Details on excretion:

The main route of excretion of d-limonene was via urine, 75-95% of administered radioactivity being excreted in the urine during 2-3 days.
Faecal excretion amounted to less than 10% in animals during 2-3 days.

Metabolites identified:

yes

Details on metabolites:

The reactions in the d-limonene biotransformation include the oxidation of methyl groups to hydroxyl and further to carboxylic acid derivatives, hydroxylation at the C-6 position, oxidation at the 8,9-double bond, and glycine and glucuronide conjugation. Hydroxylation at the C-6 position leads to the formation of p-mentha-1,8-dien-6-ol (M-X).
The 8,9-diol metabolites such as M-II and M-IV are likely to be derived through the epoxide intermediate. The structure of 2-hydroxy-p-menth-8-en-7-oic acid (M-VII) can be derived by hydration of the 1,2-double bond of perillic acid (M-III).
The major metabolite of d-limonene in the urine was M-IV in rat and rabbit, M-IX in hamster, M-II in dog and M-VI in guinea pig and man.
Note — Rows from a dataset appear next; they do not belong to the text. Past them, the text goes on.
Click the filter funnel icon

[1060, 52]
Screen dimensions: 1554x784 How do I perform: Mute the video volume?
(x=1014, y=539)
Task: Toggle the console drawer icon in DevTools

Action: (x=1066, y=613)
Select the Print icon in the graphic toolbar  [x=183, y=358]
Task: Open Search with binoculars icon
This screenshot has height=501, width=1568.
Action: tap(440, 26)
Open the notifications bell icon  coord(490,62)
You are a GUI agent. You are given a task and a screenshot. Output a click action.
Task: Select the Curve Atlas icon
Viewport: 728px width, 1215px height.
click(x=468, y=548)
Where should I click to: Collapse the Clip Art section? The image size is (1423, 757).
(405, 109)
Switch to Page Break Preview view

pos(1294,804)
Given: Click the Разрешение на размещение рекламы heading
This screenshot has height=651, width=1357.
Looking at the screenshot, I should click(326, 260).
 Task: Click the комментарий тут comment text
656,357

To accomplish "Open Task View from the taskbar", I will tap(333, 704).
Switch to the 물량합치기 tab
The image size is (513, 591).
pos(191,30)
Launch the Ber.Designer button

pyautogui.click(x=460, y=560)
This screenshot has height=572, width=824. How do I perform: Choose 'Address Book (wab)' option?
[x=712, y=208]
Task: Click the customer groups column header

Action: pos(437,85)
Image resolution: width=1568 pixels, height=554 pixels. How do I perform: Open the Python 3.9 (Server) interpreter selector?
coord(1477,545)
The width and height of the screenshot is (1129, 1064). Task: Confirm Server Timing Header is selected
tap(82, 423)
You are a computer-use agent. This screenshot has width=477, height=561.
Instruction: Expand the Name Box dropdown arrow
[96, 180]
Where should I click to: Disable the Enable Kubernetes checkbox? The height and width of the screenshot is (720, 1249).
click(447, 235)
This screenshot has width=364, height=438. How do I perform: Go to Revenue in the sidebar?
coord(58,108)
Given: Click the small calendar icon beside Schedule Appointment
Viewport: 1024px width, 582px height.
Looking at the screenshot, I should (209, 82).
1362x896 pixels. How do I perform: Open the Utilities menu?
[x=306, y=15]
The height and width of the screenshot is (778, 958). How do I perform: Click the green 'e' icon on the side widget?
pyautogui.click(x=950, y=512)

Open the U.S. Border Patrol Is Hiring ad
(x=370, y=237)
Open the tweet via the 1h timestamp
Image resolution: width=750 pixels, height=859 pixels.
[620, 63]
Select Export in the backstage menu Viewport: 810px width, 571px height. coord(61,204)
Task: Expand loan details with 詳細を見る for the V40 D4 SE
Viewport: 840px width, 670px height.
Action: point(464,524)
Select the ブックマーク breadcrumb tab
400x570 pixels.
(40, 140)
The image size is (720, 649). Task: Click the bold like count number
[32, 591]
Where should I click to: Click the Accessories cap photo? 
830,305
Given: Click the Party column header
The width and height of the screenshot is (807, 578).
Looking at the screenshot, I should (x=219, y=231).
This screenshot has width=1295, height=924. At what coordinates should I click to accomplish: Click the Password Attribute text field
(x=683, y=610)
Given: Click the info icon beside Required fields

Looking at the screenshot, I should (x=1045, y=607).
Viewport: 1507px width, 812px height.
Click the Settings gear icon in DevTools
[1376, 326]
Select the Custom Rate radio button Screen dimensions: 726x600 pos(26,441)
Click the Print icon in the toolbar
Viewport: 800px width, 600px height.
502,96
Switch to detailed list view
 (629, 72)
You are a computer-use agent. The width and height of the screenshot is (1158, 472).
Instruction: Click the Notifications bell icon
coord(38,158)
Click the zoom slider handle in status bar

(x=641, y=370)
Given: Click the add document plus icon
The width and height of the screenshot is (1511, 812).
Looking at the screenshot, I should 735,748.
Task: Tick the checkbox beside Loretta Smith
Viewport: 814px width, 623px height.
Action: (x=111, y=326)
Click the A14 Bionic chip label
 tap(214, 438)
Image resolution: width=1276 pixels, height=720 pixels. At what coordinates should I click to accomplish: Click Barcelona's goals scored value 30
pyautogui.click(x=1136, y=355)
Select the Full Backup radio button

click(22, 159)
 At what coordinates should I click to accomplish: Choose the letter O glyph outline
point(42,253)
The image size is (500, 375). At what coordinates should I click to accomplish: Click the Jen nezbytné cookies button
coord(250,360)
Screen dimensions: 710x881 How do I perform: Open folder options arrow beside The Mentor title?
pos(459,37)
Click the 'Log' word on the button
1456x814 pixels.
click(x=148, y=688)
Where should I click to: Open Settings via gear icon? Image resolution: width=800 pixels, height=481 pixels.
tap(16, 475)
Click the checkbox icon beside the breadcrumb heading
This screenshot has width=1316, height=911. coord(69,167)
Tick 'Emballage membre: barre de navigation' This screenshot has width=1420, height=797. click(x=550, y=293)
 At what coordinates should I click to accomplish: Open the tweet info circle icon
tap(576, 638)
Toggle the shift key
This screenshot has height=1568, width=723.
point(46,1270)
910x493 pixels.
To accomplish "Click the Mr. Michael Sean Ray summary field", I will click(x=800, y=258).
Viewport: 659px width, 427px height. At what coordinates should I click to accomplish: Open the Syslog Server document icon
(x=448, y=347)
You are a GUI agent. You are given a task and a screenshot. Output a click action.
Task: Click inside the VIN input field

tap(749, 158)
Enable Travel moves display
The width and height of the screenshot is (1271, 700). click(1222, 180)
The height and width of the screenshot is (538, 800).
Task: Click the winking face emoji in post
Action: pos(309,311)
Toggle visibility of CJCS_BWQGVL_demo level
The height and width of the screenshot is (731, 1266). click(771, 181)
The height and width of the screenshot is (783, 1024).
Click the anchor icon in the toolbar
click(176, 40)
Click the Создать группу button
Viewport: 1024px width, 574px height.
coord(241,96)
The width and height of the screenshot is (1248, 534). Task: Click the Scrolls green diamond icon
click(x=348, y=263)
List of the metabolites of d-limonene:

M-I: p-mentha1,8 -dien-10 -ol

M-II: p-menth-1-ene-8,9 -diol

M-III: perillic acid

M-IV: perillic acid-8,9 -diol

M-V: p-mentha-1,8 -dien-10 -yl-beta-D-glucopyranosiduronic acid

M-VI: 8 -hydroxy-p-menth-1 -en-9 -yl-beta-D-glucopyranosiduronic acid

M-VII: 2 -hydroxy-p-menth-8 -en-7 -oic acid

M-VIII: perillylglycine

M-IX: perillyl-beta-D-glucopyranosiduronic acid

M-X: p-mentha-1,8 -dien-6 -ol

M-XI: p-menth-1 -ene-6,8,9 -triol

Conclusions:

Interpretation of results: no bioaccumulation potential based on study results
The rate and amount of urinary excretion in rat, rabbit, hamster, guinea pig, dog and man suggest rapid elimination with no significant accumulation of compounds related to d-limonene in these species.

Executive summary:

The excretion and metabolism of d-limonene was studied in various species (rat, rabbit, hamster, guinea pig, dog and human after one oral administration (gavage or capsule according to species). Excretion was measured in urine and/or faeces during 2 to 3 days after administration.

Up to 11 metabolites were isolated and characterized.

The main route of elimination of d-limonene administered orally was via the urine in animals and man, 75 -95% of the administered radioactivity being excreted in the urine during 2 -3 days. Faecal excretion accounted for less than 10% of the dose in animals during 2 -3 days.